**Exercise passage**:
○ ○ ○ ○ ○

# Best North Carolina EMS system to work for??



## TopGun77 (Jun 13, 2015)

I'm currently working as a transport Paramedic in a busy 911 EMS system in the Bay Area, CA. I'm thinking about possibly relocating in a few years to NC, specifically the Raleigh area, and was wondering which systems are desirable to work for in NC? I have heard the protocols in NC in general are pretty progressive and forward thinking. How hard is it to get hired with Wake County EMS, Durham County EMS, Mecklenburg, etc? Which system would you all recommend and why? I'm interested in hearing about how it is working for these larger EMS systems, specifically continuing education, protocols, call volume, pay, retirement if applicable and how that works, and workplace satisfaction. Thank you in advance.


----------



## LACoGurneyjockey (Jun 13, 2015)

@Imacho knows the area


----------



## pineapplenick (Jun 13, 2015)

As a Student I had the opportunity to ride in a fair number of these places, so here is my Two cents. NC as a state is typically a good place for EMS, though some places are hit and miss. 

There is a reason why Wake County gets a lot of hype, it's a good place to be a Medic. They have great protocols, great equipment and have really made a name for themselves. They recently lost their medical director/EMS director Brent Meyers to AMR, and have posted two no positions to take his place. Everyone I met there seemed to love working there. It's competitive to get on, but not impossible.

Durham County EMS was advertised to me as a great place to get experience. I was told they get there fair number of shootings stabbings. I never visited the service but I here decent things about the service.

Guilford County EMS (Greensboro) was one of the my favorite places to ride. They use a modified System Status meaning they start at a station and get posted station to station. They frequently ride Medic/Basic, depending on experience. They typically work 12's but there are Peak units as well. They have strong protocols, LP 15's Lucas 2's, Medium duty chassis. I had great preceptors each time I rode here, and if you are looking in the area I would give this service a good look.

○ ○ ○ ○ ○

**Exercise data**:
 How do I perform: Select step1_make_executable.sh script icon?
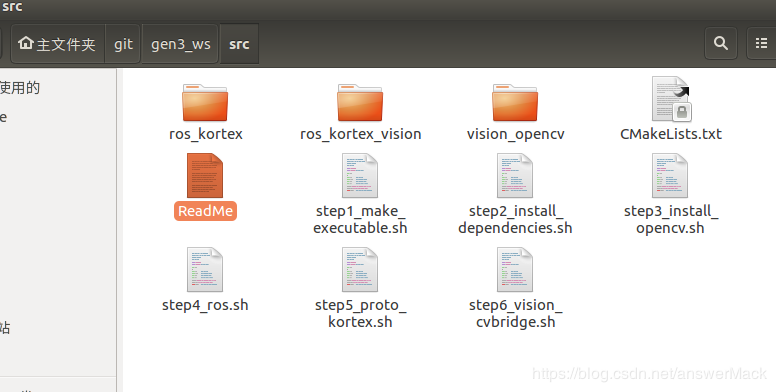(x=360, y=175)
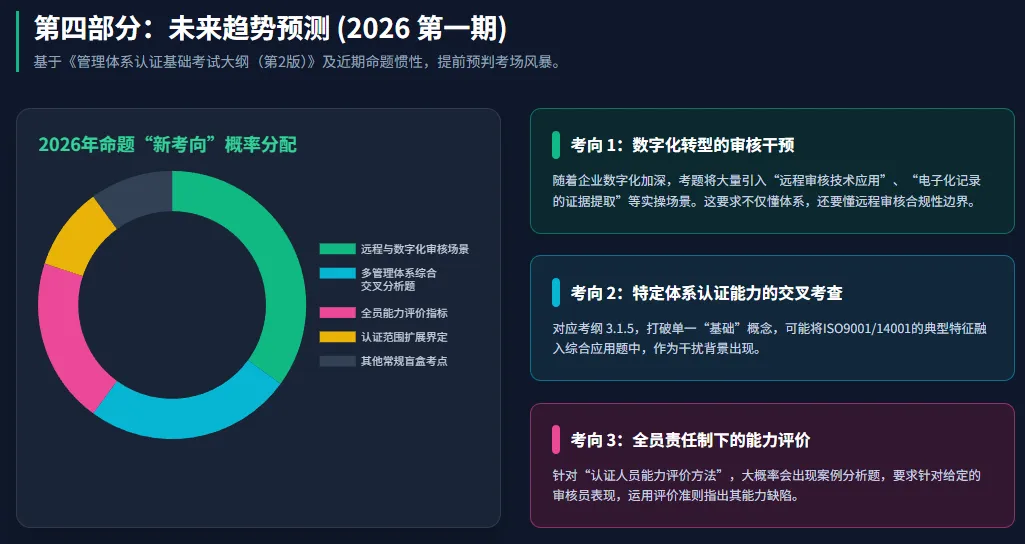Viewport: 1025px width, 544px height.
Task: Click the 考向 2:特定体系认证能力的交叉考查 heading
Action: coord(707,293)
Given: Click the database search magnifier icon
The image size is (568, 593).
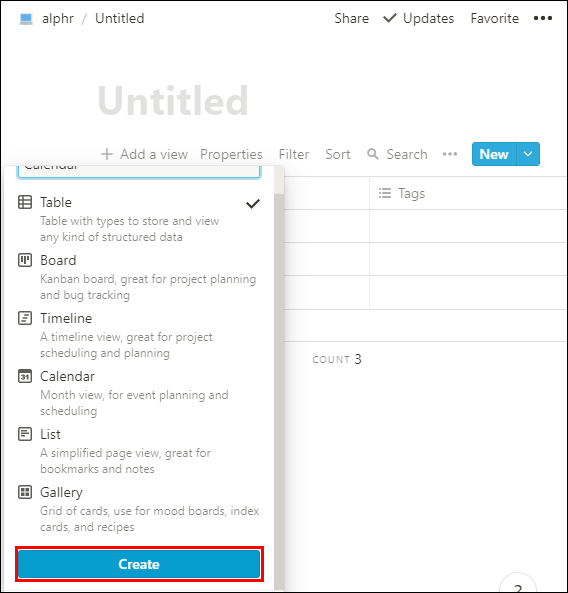Looking at the screenshot, I should click(372, 154).
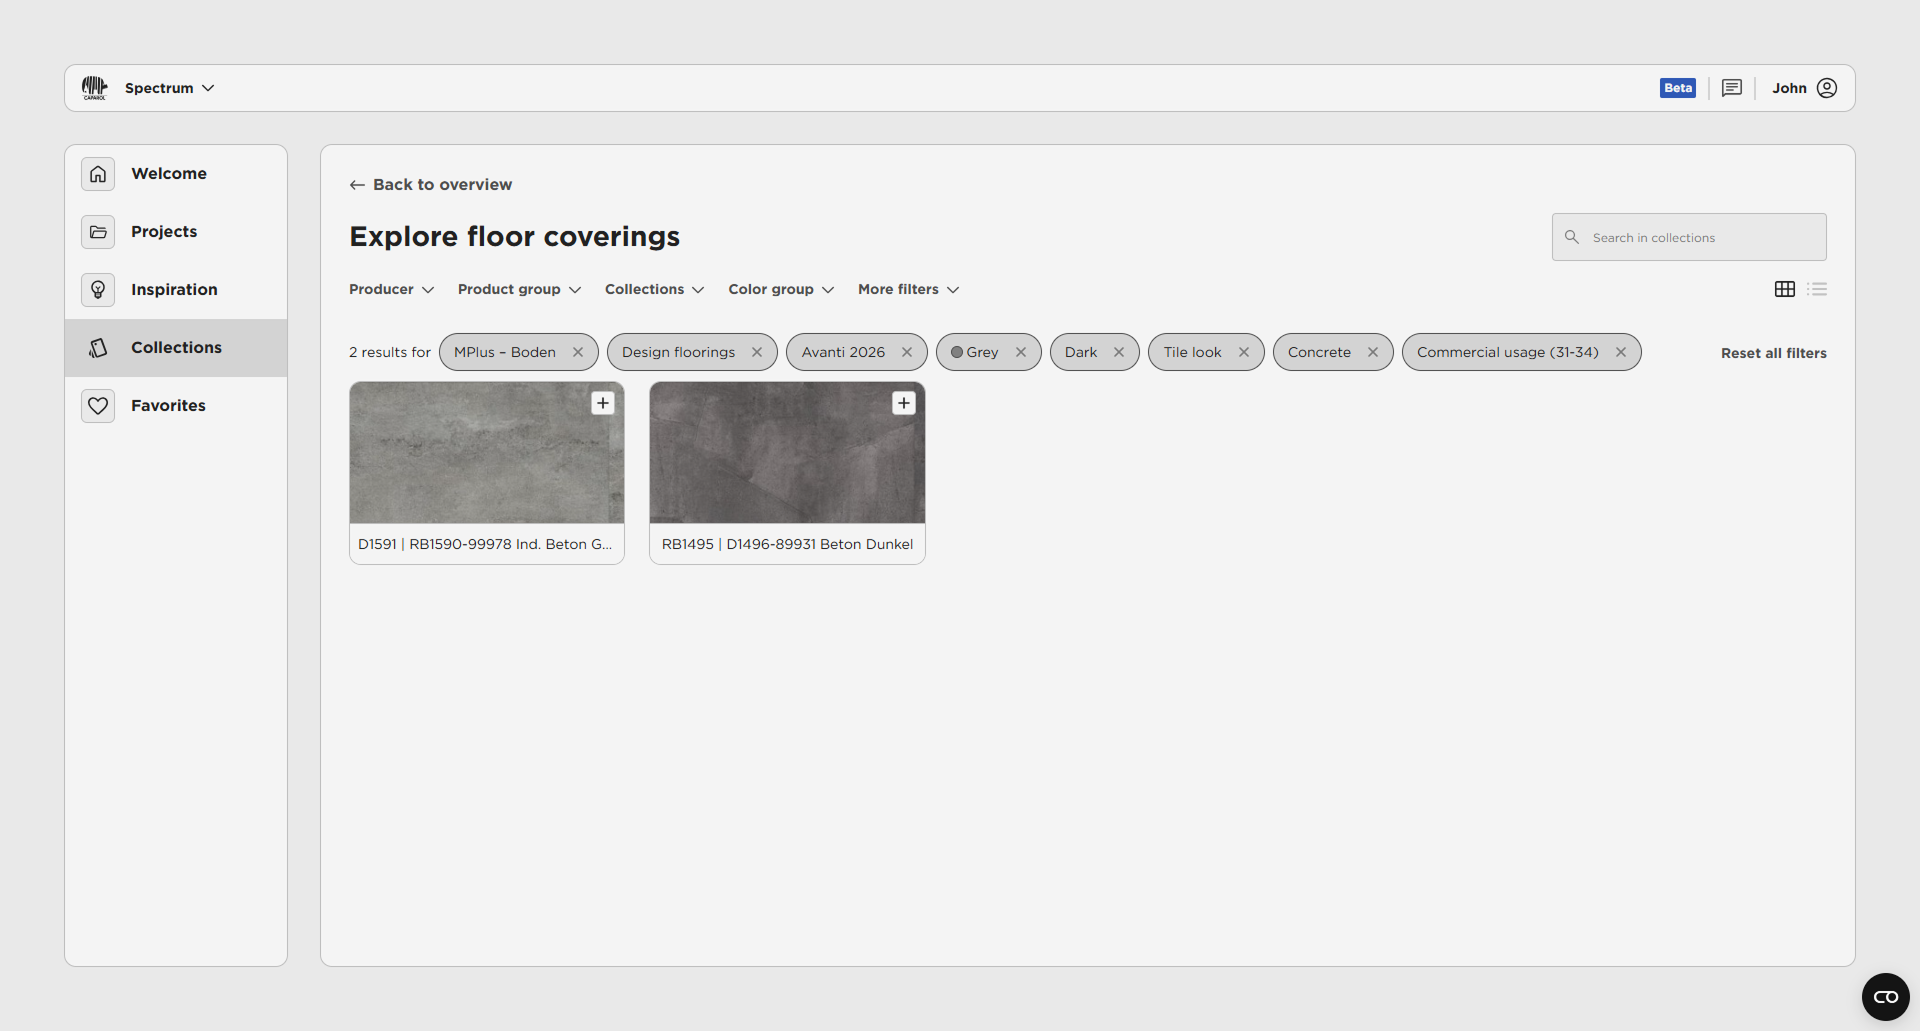Open the feedback chat icon

pos(1731,88)
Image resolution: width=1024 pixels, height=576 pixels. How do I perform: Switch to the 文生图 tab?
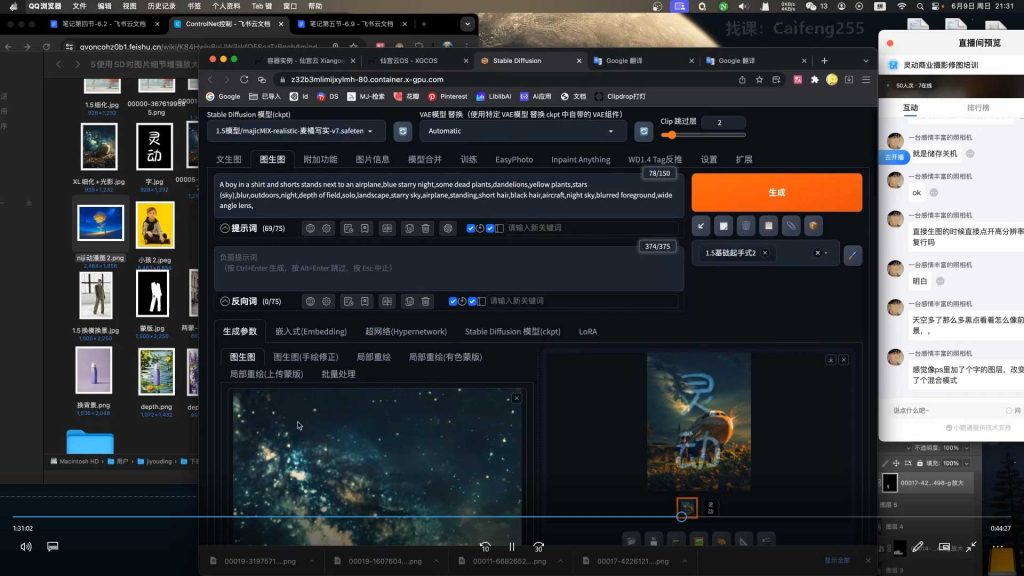coord(229,159)
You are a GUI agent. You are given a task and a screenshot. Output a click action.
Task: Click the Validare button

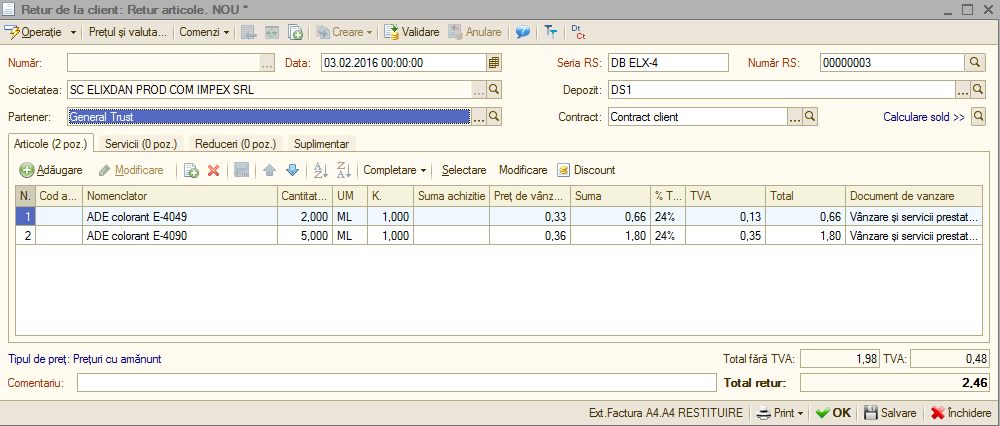[412, 32]
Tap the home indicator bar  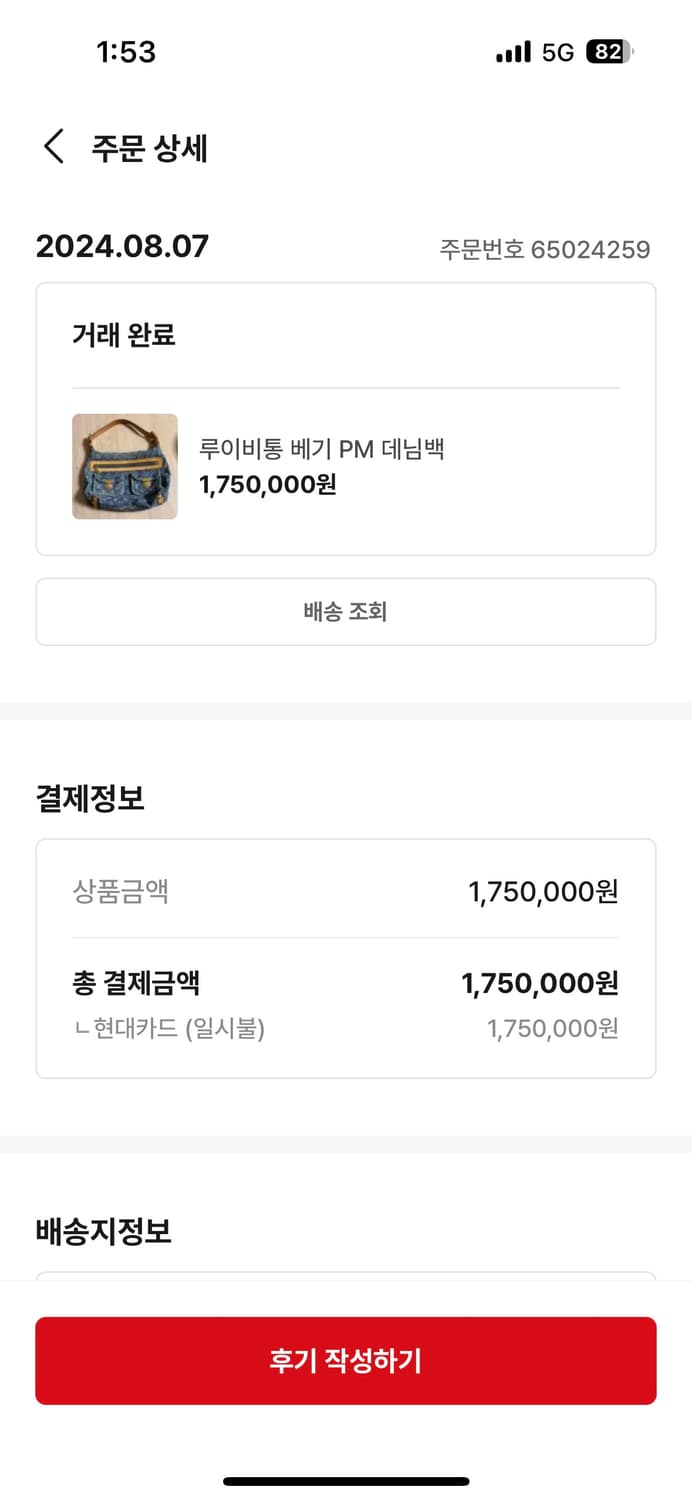click(346, 1481)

○ ○ ○ ○ ○

**Exercises to complete**:
a - Translate this sentence from the thread about North Carolina EMS systems into Spanish: "Everyone I met there seemed to love working there."
b - Write the next part of the thread about North Carolina EMS systems, picking up after its final sentence.
The data placed after the thread is separate material and has nothing to do with the thread.

**Responses to the tasks**:
a - Todos los que conocí allí parecían encantados de trabajar allí.

b -
Medic- Mecklenburg County EMS (Charlotte) was a service that I had reservations about until I actually rode there. It's full System Status, but you get to ride in the Medium duty crew cabs. There protocols were decent, though I am not as familiar with them. I was surprised that they did not have power cot's. The consensus opinion of people who I know who work/worked there was you either love it or you hate it. It just depends how busy you like to stay on a shift. They are always hiring, and from what I hear it's based in part on your score on the fisdap test you take as part of the interview.

Other places I like or hear good things about in NC are Forsyth County, New Hanover, Henderson County, just to name a few. 

Hope this helps!


----------



## Imacho (Jun 13, 2015)

Ya, I moved from San diego to here with my wife. We both love it here. The above is true. If you're not completely set on the Raleigh area, look at MEDIC. Www.medic911.com. We have a few coworkers here that used to work for wake county. They stated they like it here better. Also look us up in JEMS. We have several studies regarding cardiac arrest saves. It's the reason we're tied with Medic 1 for saves. 
PM if you'd like more info.


----------



## 46Young (Jun 13, 2015)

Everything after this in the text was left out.